--- Records from a collection ---
.....

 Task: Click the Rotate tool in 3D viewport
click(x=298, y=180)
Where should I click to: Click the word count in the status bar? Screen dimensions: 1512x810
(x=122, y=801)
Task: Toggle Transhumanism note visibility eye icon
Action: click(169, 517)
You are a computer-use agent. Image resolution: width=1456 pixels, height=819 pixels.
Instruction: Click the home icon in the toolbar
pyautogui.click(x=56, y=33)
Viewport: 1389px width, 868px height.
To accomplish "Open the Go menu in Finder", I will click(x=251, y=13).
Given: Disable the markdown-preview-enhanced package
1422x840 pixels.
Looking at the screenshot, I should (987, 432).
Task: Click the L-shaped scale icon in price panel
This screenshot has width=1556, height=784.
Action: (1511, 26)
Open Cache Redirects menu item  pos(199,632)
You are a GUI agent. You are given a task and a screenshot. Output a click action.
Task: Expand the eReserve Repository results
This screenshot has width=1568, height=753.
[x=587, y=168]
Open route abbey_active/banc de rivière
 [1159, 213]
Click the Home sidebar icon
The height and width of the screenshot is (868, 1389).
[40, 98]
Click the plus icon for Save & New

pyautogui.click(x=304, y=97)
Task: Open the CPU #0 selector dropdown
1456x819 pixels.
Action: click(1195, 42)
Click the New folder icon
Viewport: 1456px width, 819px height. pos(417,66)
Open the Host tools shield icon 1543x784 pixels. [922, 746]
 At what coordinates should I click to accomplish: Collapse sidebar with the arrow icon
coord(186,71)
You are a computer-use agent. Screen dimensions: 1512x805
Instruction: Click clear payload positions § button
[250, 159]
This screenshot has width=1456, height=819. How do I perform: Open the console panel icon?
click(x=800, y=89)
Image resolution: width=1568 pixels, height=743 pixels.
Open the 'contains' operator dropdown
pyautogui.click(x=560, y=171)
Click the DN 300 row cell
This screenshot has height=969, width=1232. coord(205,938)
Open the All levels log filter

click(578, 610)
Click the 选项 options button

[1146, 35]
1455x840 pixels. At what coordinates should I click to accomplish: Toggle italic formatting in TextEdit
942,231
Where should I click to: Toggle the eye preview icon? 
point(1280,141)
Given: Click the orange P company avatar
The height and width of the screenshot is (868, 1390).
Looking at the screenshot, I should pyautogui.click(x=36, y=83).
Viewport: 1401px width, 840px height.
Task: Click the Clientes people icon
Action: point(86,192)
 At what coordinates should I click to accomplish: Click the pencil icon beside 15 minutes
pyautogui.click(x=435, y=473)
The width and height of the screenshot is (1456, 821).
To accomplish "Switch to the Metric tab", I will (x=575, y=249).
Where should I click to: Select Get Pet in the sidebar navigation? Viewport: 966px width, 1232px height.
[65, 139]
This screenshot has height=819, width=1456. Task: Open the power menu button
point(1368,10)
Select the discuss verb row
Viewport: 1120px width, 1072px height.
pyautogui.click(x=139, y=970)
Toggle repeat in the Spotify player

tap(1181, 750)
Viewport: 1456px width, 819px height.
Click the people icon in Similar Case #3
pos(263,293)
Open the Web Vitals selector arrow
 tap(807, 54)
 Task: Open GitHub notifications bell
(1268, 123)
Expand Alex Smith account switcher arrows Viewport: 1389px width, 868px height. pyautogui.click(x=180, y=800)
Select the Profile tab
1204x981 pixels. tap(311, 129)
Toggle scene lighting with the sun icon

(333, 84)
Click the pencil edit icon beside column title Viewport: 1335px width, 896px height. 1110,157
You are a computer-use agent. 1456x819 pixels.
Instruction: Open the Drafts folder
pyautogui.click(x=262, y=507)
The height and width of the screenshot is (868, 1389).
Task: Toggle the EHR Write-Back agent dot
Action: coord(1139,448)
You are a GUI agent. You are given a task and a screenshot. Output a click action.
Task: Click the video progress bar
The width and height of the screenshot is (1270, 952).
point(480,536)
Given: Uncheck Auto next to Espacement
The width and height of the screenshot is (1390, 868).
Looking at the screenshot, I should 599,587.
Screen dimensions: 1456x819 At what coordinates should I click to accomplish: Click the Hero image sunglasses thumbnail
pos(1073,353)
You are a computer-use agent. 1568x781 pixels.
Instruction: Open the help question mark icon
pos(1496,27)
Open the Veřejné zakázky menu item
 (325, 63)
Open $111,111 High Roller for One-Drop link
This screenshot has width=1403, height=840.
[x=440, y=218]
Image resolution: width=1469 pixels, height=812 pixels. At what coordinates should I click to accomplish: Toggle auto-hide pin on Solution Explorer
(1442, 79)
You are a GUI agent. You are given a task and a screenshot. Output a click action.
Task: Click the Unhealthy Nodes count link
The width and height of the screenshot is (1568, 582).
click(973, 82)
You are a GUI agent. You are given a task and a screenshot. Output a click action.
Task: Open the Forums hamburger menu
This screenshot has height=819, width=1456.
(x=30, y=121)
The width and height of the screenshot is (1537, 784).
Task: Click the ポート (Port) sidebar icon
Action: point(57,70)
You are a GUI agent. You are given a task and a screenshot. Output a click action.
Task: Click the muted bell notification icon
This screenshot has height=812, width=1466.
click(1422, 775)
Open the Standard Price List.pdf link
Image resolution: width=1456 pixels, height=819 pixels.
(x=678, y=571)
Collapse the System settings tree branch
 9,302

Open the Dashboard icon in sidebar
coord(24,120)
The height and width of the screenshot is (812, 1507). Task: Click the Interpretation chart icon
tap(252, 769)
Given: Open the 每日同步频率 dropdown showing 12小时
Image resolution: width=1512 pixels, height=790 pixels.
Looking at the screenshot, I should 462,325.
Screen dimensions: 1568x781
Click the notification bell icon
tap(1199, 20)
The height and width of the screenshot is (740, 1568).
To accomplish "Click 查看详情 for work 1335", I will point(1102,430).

.....

--- About this task ---
From the records above, pull out every line containing the word "will".

--- Solution to the exercise ---
To accomplish "Open the Go menu in Finder", I will click(x=251, y=13).
To accomplish "Switch to the Metric tab", I will (x=575, y=249).
To accomplish "Click 查看详情 for work 1335", I will point(1102,430).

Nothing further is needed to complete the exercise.